Dans ce contexte, Mme Ravanona, entrepreneure et femme d'affaires, a souligné que les fondements essentiels de l'autonomisation des femmes devraient porter sur l'éducation, l'environnement de travail et l'accès à l'entrepreneuriat. Elle a présenté les mesures figurant dans les documents du Conseil de l'Europe concernant l'éducation et la formation, qui visent à autonomiser les filles grâce à une éducation et une formation tout au long de la vie. Elle a également souligné l'importance de lutter contre les stéréotypes chez les apprenants des écoles primaires et de favoriser leur ouverture aux employeurs, ainsi que de combattre l'illettrisme numérique.
L'experte internationale a également appelé à lutter contre l'"illettrisme financier" en enseignant aux filles dès leur scolarisation les principes des affaires financières pour les initier à la réflexion sur l'investissement et ses outils. Elle a également souligné l'importance de la pratique sportive, en raison de son lien avec l'esprit de leadership, affirmant que 94% des femmes occupant des postes de direction dans des centres de décision sont engagées dans des activités sportives.
En ce qui concerne l'entrepreneuriat féminin, l'experte a appelé à faciliter l'accès au financement, considérant cela comme une question cruciale tant pour les pays du Nord que du Sud. Elle a encouragé à réfléchir à de nouvelles formes d'autonomisation des femmes en matière d'accès au financement, telles que les prêts garantis, et a souligné l'importance pour les gouvernements de fournir une partie du capital nécessaire à l'investissement. Elle a également mentionné la mobilisation des ressources financières provenant du secteur privé pour les utiliser dans le financement des petites et moyennes entreprises, ainsi que l'intégration d'une approche axée sur le genre dans les marchés publics.
Dans le cadre du partage d'expériences en matière d'entrepreneuriat, la présidente régionale de l'Association des Femmes Entrepreneurs au Maroc, Shuaa Belbzioui, a présenté l'expérience de l'association à travers l'initiative "Incubateurs de projets", qui accompagne les femmes porteuses de projets individuellement et collectivement, et leur offre un espace dédié à l'entrepreneuriat. Elle a souligné que les femmes entrepreneures sont confrontées à des obstacles liés au faible niveau d'éducation, à l'accès à l'information et donc à l'accès au financement.

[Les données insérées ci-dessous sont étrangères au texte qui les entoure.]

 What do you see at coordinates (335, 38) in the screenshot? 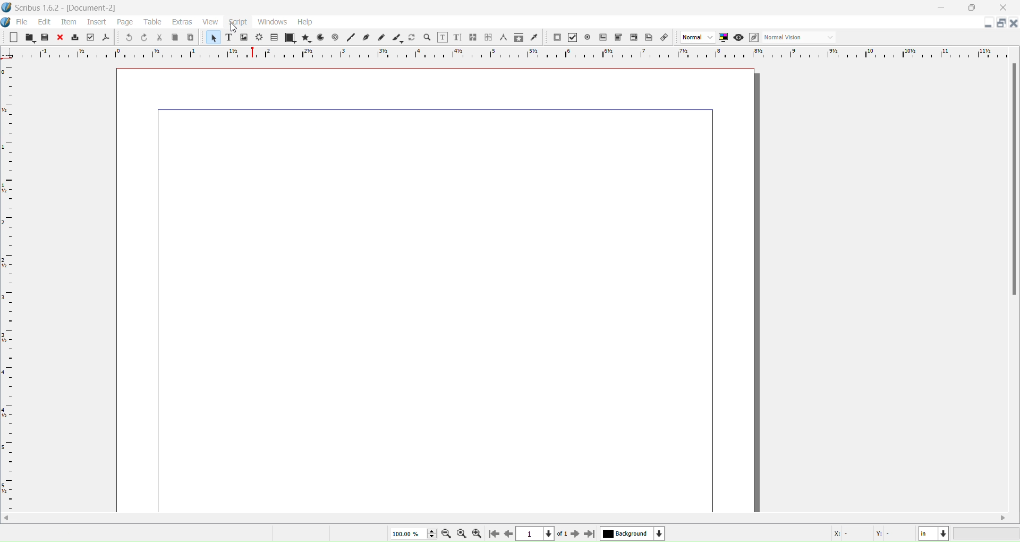
I see `Spiral` at bounding box center [335, 38].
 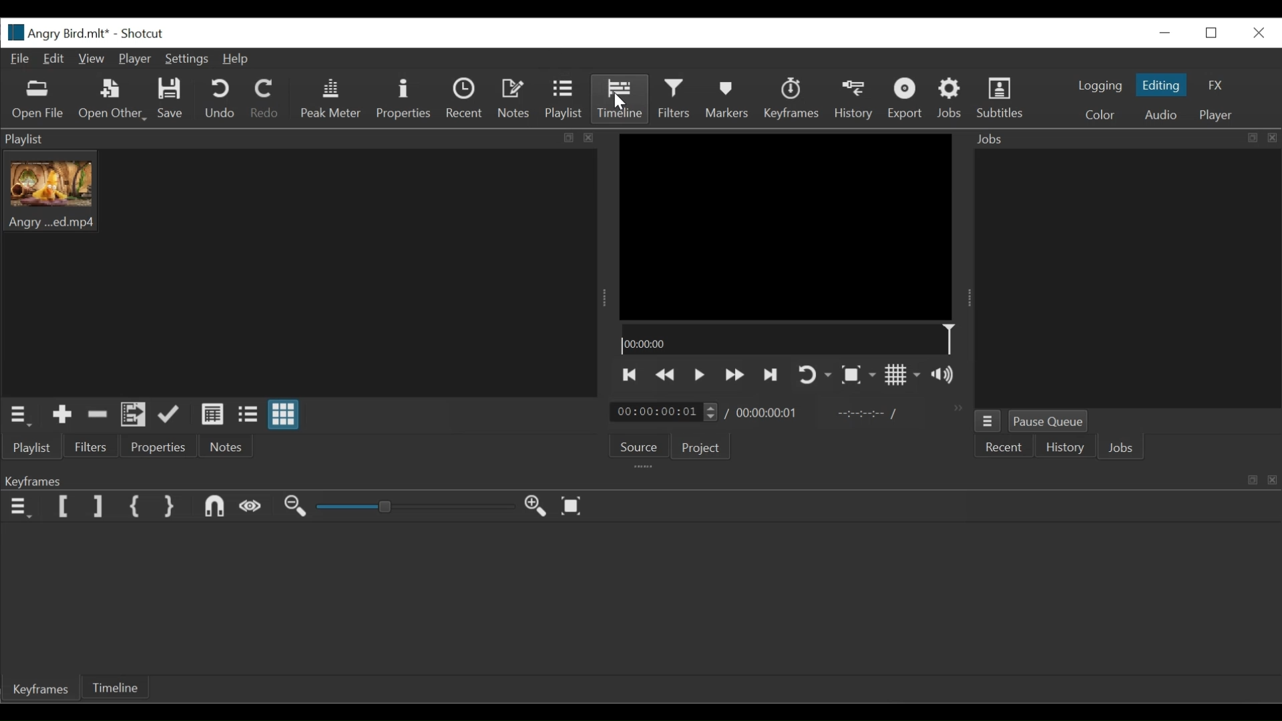 What do you see at coordinates (906, 100) in the screenshot?
I see `Export` at bounding box center [906, 100].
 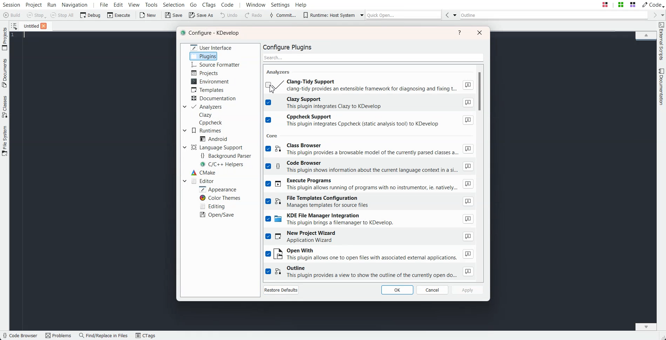 I want to click on Show sorted list, so click(x=14, y=26).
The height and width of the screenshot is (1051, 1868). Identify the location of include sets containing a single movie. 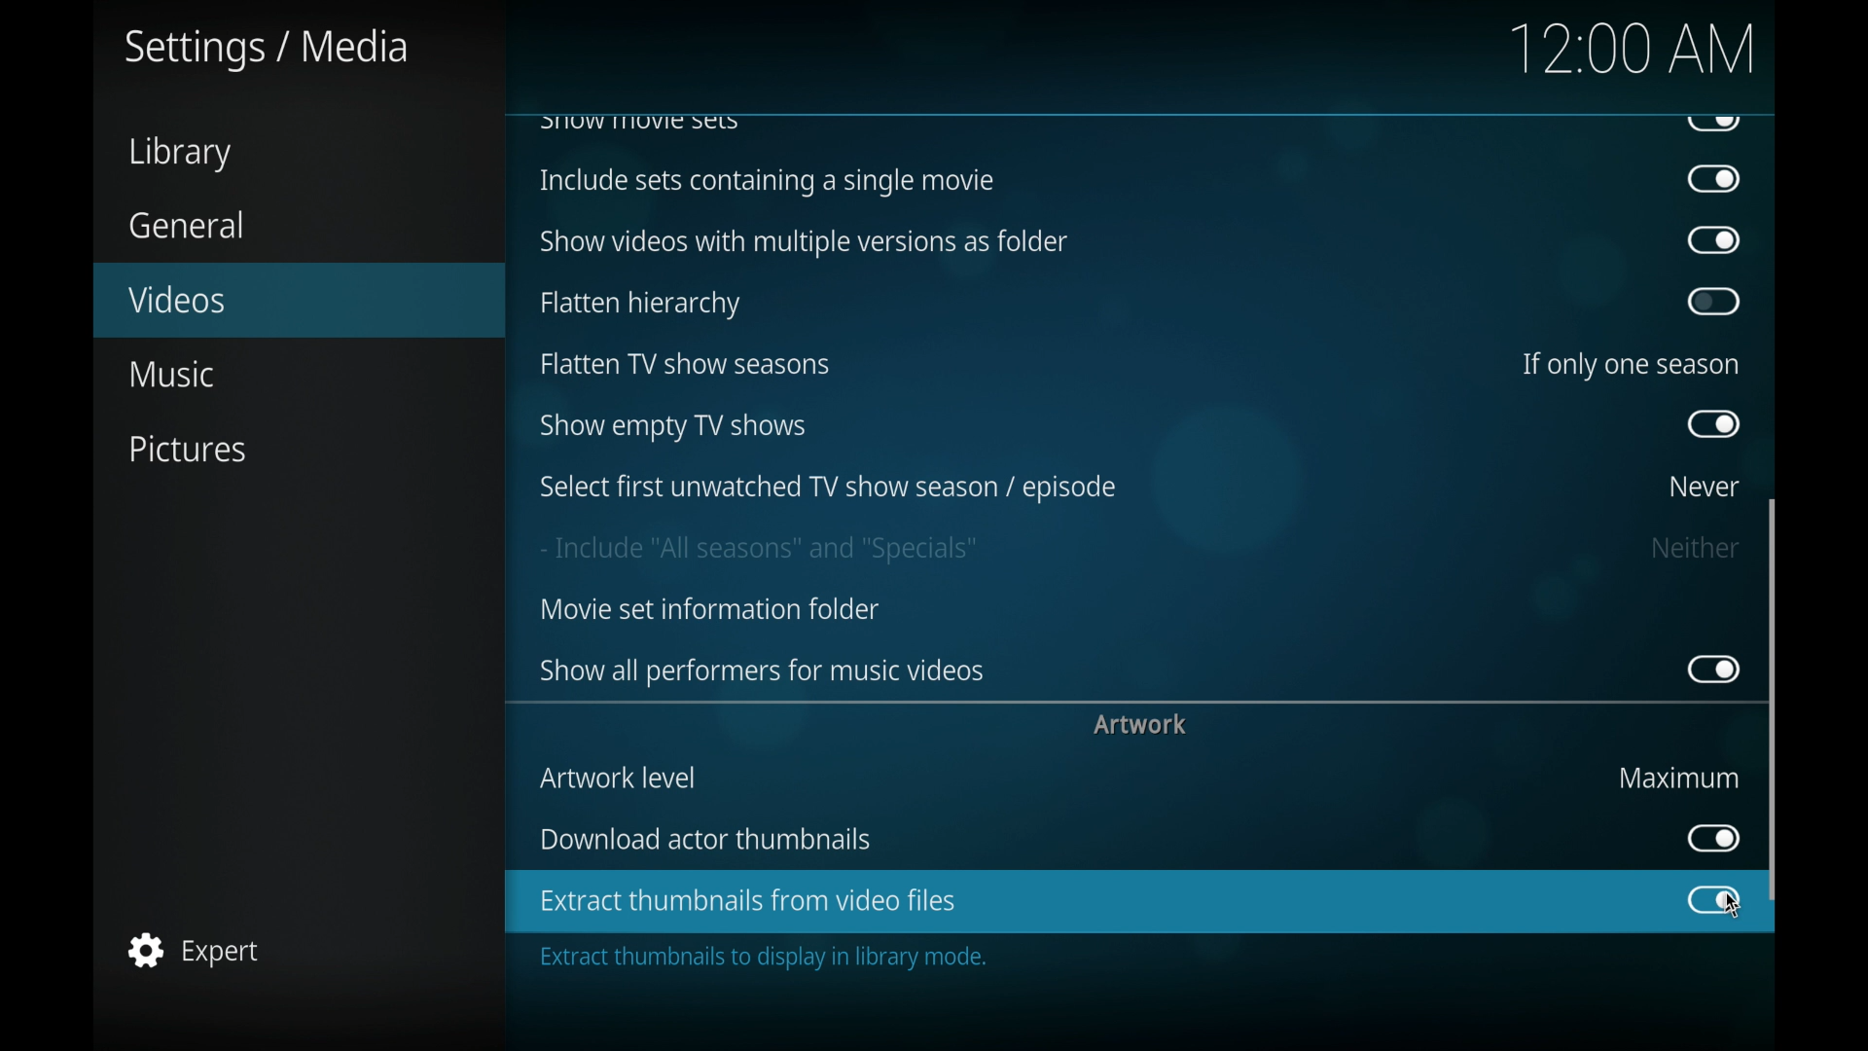
(767, 181).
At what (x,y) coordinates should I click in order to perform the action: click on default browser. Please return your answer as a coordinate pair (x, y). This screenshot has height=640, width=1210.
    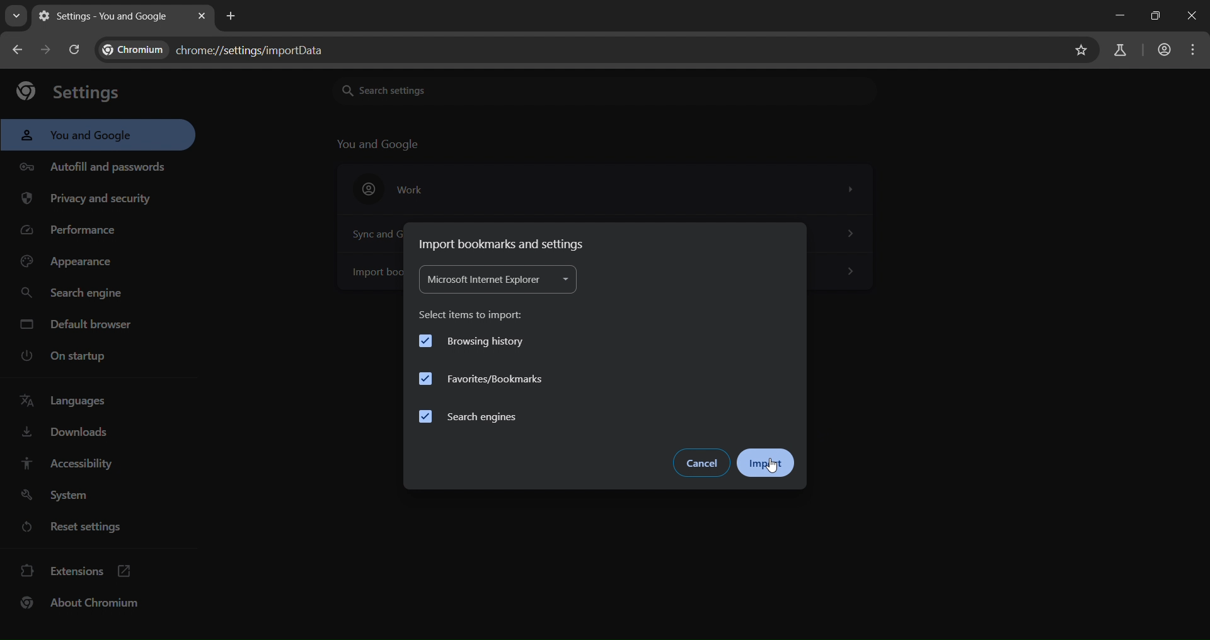
    Looking at the image, I should click on (81, 324).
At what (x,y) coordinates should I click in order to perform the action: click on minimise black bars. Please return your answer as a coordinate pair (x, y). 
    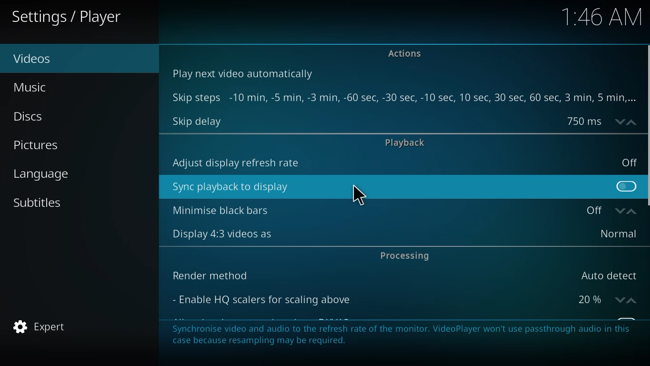
    Looking at the image, I should click on (222, 210).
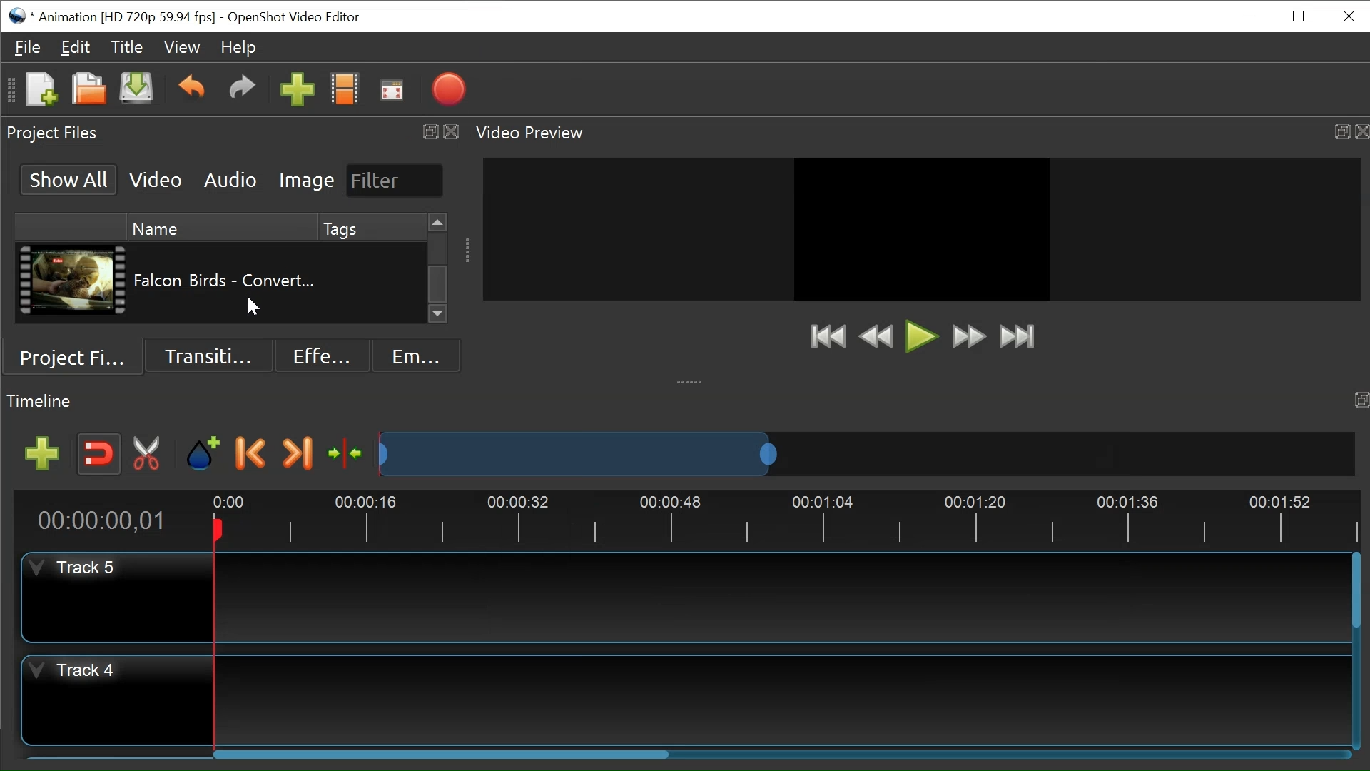  What do you see at coordinates (151, 454) in the screenshot?
I see `Razor` at bounding box center [151, 454].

Dans ce contexte, Mme Belbzioui a souligné que l'Association "Femmes Entrepreneurs au Maroc" facilite l'accès au financement pour les entrepreneures dans tous les secteurs, en particulier les femmes rurales. Elle a mis en avant le travail de l'association dans la région de Tétouan-Tanger-Al Hoceïma pour accompagner les femmes dans la création de leurs propres entreprises.
Mme Belbzioui a alerté sur le fait que les facteurs socio-économiques poussent les femmes à se sentir "incapables", appelant à corriger certaines perceptions car "les femmes sont capables de réussir en tant qu'entrepreneures, surtout qu'elles travaillent davantage que les hommes, à la fois au travail et à la maison, ce qui leur permet d'atteindre l'indépendance économique".
Il convient de mentionner que cette réunion, organisée sous le thème "Renforcer l'autonomisation économique des femmes : emploi, entrepreneuriat, formation", s'inscrit dans le cadre du projet "Renforcement du rôle du Parlement dans la consolidation de la démocratie au Maroc 2020-2023", financé par l'Union européenne et mis en œuvre par le Conseil de l'Europe.
La réunion aborde diverses questions liées aux inégalités entre les sexes, notamment en ce qui concerne l'intégration économique des femmes, les écarts de salaires, les difficultés d'accès à l'emploi, l'évolution professionnelle relativement lente voire stagnante, ainsi que la répartition injuste entre les sexes dans certains secteurs économiques et la faible représentation des femmes dans les postes stratégiques.